PHE-CoV is excreted for 8–10 days in oronasal secreions
[34, 39], with transmission occurring through exposure to nasal secretions. Thus, a total of 468 nasal cavity or throat swabs were collected from approximately 1- to 3-week-old piglets, with vomiting and neurological symptoms consistent with PHE-CoV infection, and application of the immunochromatographic strips for diagnosis of PHE-CoV infection in the Jilin province. The positive rate ranged from 61.54% in the Jilin district to 17.95% in the Songyuan district. Notably, the PHE-CoV positive rate was 41.03% in Liaoyuan district in the current study.
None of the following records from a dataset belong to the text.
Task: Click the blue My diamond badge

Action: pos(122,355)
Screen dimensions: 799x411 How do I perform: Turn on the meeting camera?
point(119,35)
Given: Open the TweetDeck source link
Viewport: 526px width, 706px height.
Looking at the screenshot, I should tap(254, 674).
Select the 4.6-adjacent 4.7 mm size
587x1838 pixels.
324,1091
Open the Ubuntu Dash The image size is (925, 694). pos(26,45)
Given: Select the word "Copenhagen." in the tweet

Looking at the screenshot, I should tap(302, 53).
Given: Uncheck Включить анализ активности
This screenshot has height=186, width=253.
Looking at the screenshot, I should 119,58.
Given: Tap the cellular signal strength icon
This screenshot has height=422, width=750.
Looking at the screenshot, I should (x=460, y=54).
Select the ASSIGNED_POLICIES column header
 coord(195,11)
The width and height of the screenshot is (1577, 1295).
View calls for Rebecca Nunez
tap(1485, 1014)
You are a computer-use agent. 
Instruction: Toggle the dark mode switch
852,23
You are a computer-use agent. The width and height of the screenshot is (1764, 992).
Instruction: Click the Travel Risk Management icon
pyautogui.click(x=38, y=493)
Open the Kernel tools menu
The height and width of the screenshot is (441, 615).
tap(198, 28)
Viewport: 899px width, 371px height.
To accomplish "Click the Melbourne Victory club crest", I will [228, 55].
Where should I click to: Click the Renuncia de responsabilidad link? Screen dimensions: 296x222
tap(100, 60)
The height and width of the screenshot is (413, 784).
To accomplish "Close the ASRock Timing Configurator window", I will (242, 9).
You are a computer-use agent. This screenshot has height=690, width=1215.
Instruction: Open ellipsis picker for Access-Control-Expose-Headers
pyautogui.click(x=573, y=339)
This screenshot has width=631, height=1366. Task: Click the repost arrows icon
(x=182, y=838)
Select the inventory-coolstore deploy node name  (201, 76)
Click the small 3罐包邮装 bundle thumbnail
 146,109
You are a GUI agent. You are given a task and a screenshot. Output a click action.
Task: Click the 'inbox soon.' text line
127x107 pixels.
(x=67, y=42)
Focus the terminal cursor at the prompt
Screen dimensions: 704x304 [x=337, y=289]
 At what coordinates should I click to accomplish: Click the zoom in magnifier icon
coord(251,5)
However, the serum antibody positive rate was only 6.5% in the previous study
. This may be associated with the samples collected from different herds. These findings suggest that PHE-CoV is commonly transmitted in these districts in the Jilin province. Notably, specific pathogen-free (SPF) pigs, derived from germ-free pigs and given artificial milk, have been introduced extensively in many farms in this area
[15, 41]. Because these animals lack antibodies to certain pathogenic agents, including PHE-CoV, their susceptibility to these agents may be greater. Therefore, reliable testing methods are important for the diagnosis and prevention of PHE-CoV disease, which can cause fatal outbreaks in PHE-CoV seronegative farms.